The inhibition of viral entry and thus spread is a plausible therapeutic avenue. SARS-CoV-2 uses receptor-mediated entry into a human host via the angiotensin-converting enzyme 2 (ACE2), which is expressed in lung tissue as well as the oral and nasal mucosa, kidney, testes and gastrointestinal tract. The modulation of ACE2 levels in these gateway tissues may be an effective strategy for decreasing disease susceptibility.

Cannabis sativa, especially those high in the anti-inflammatory cannabinoid cannabidiol (CBD), has been found to alter gene expression and inflammation and harbour anti-cancer and anti-inflammatory properties. However, its effects on ACE2 expression remain unknown.

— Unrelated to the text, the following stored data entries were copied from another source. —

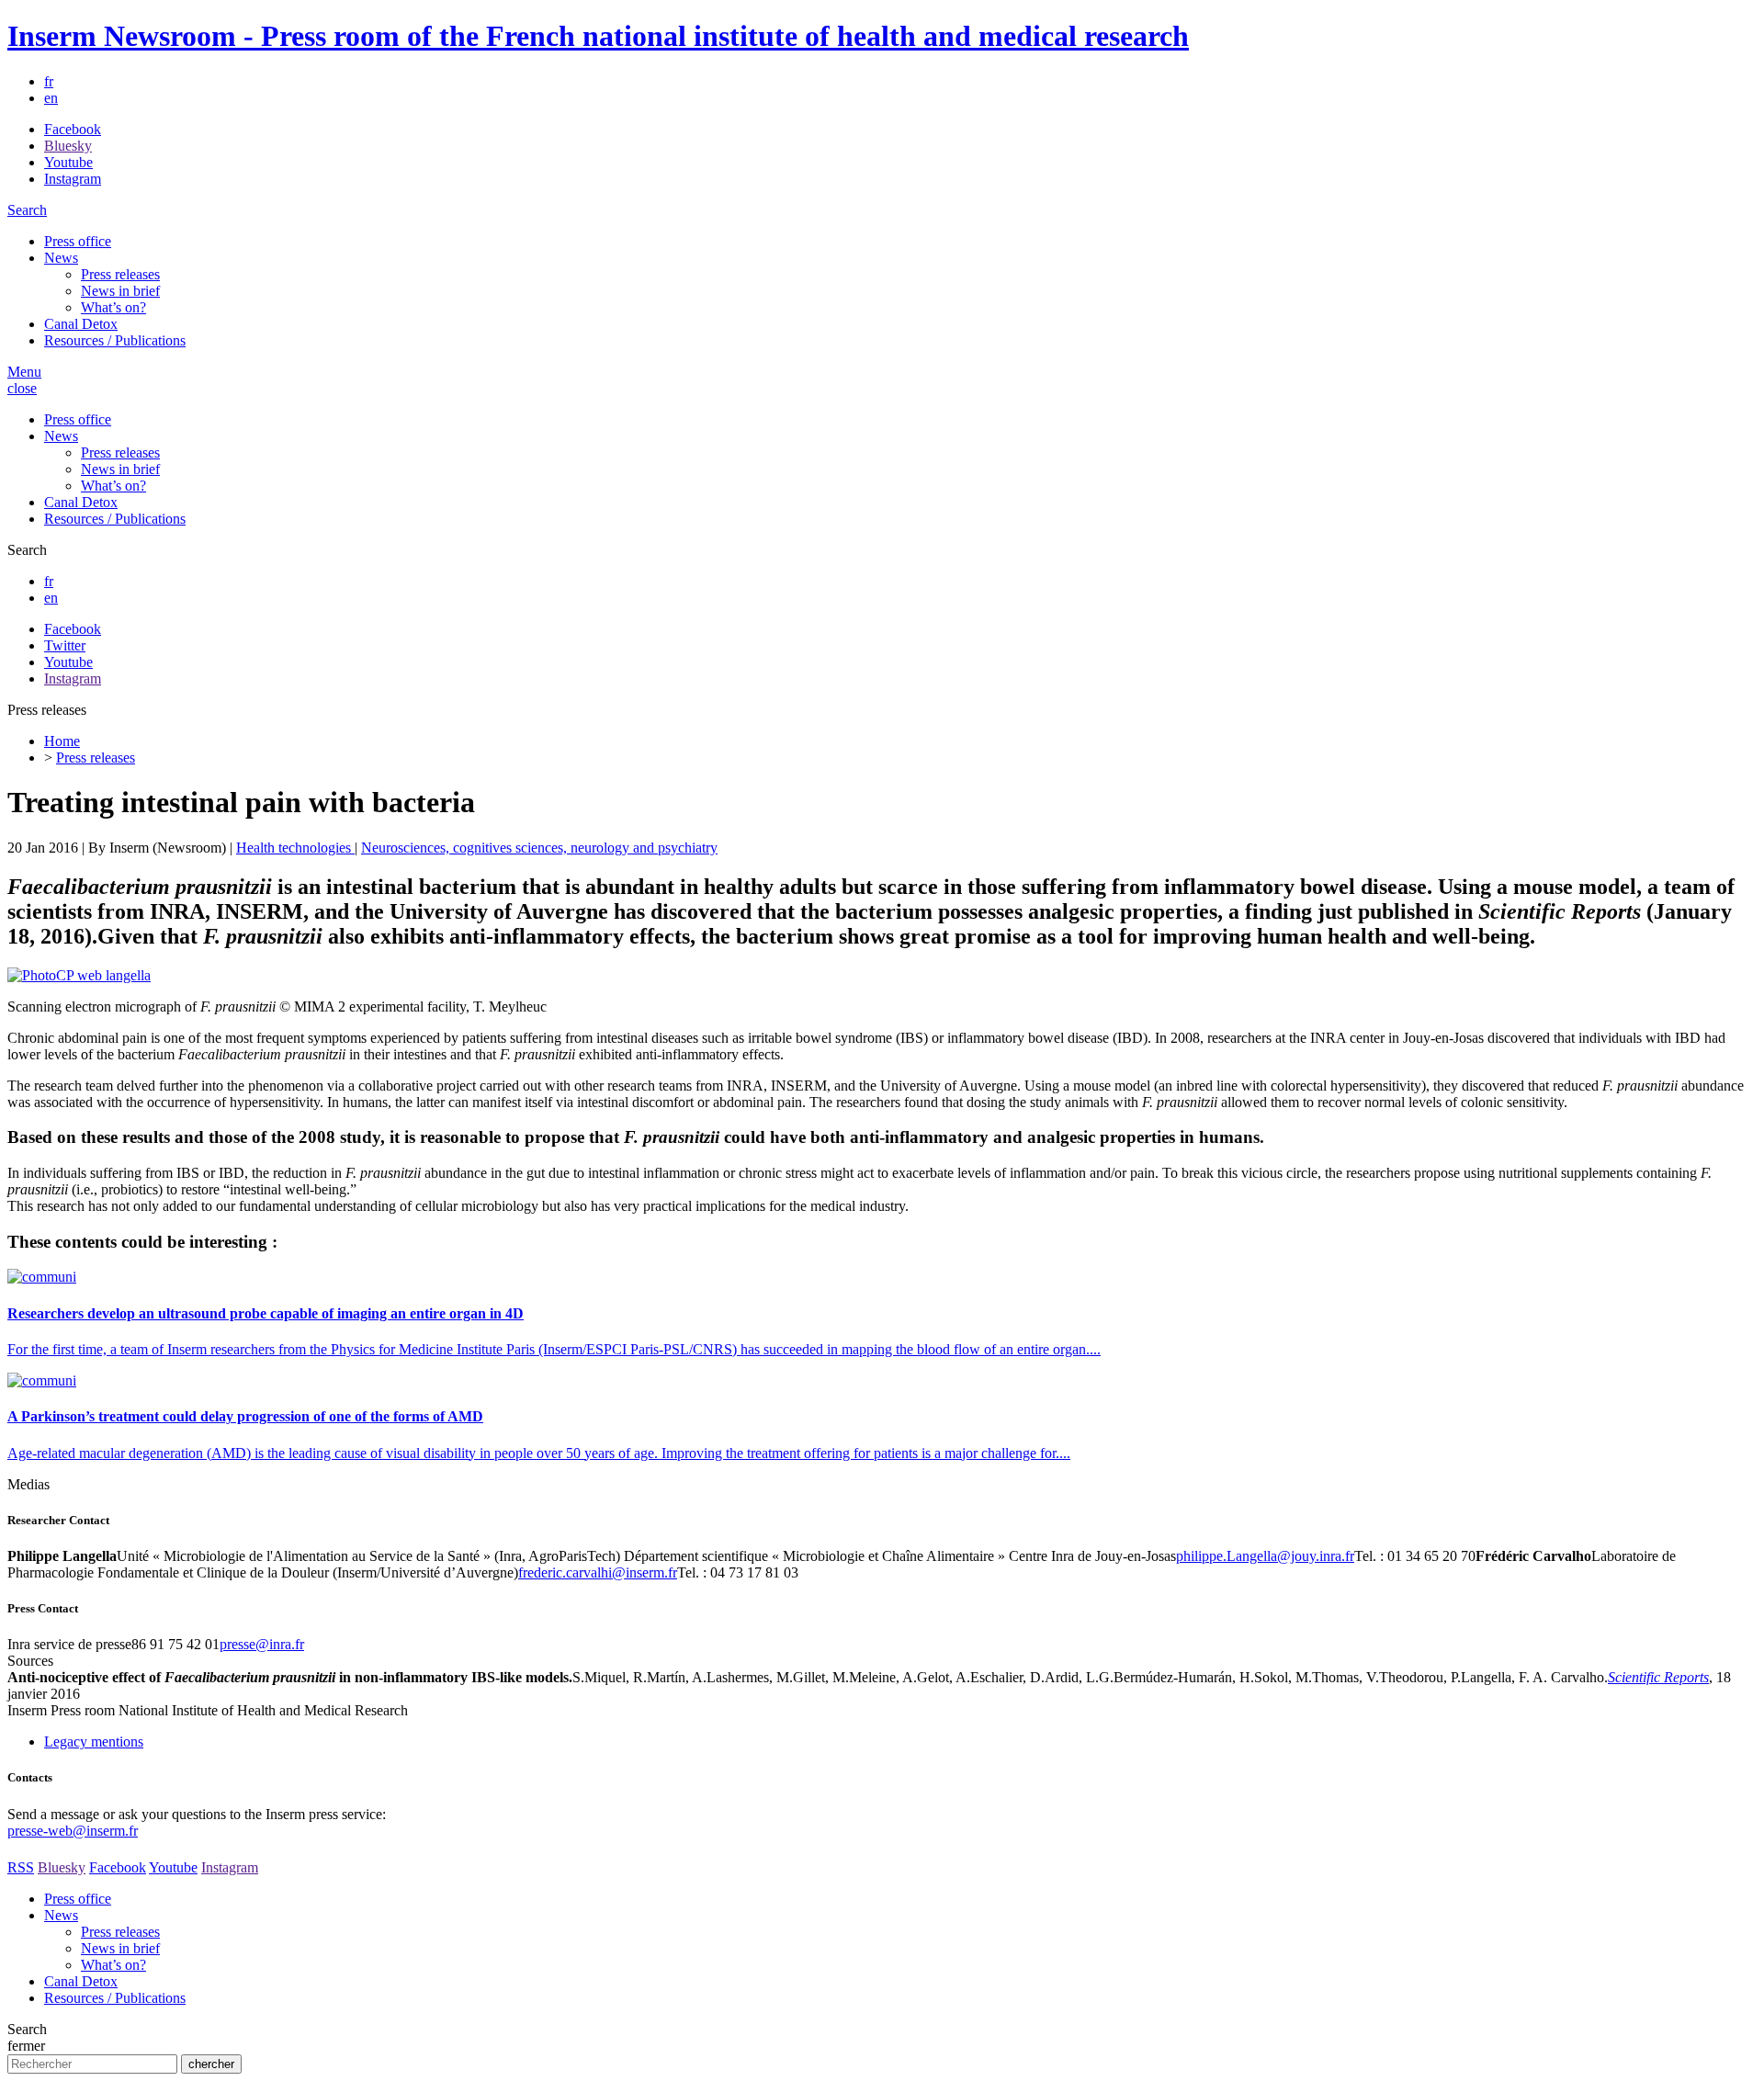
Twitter (64, 645)
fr (48, 81)
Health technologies (295, 847)
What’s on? (113, 307)
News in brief (120, 291)
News (61, 258)
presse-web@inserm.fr (72, 1830)
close (22, 388)
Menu (24, 371)
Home (62, 741)
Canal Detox (81, 324)
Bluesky (68, 145)
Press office (77, 241)
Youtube (68, 162)
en (51, 98)
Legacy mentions (93, 1741)
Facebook (72, 129)
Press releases (120, 274)
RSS (20, 1867)
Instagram (72, 179)
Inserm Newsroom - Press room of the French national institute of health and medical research (598, 35)
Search (27, 210)
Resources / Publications (115, 340)
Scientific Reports (1658, 1677)
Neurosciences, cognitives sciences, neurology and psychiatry (539, 847)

Working under a Health Canada research license, we developed over 800 new C. sativa cultivars and hypothesized that high-CBD C. sativa extracts may be used to down-regulate ACE2 expression in target COVID-19 tissues. Using artificial 3D human models of oral, airway and intestinal tissues, we identified 13 high-CBD C. sativa extracts that decrease ACE2 protein levels. Some C. sativa extracts down-regulate serine protease TMPRSS2, another critical protein required for SARS-CoV-2 entry into host cells.

While our most effective extracts require further large-scale validation, our study is important for future analyses of the effects of medical cannabis on COVID-19. The extracts of our most successful novel high-CBD C. sativa lines, pending further investigation, may become a useful and safe addition to the prevention/treatment of COVID-19 as an adjunct therapy.”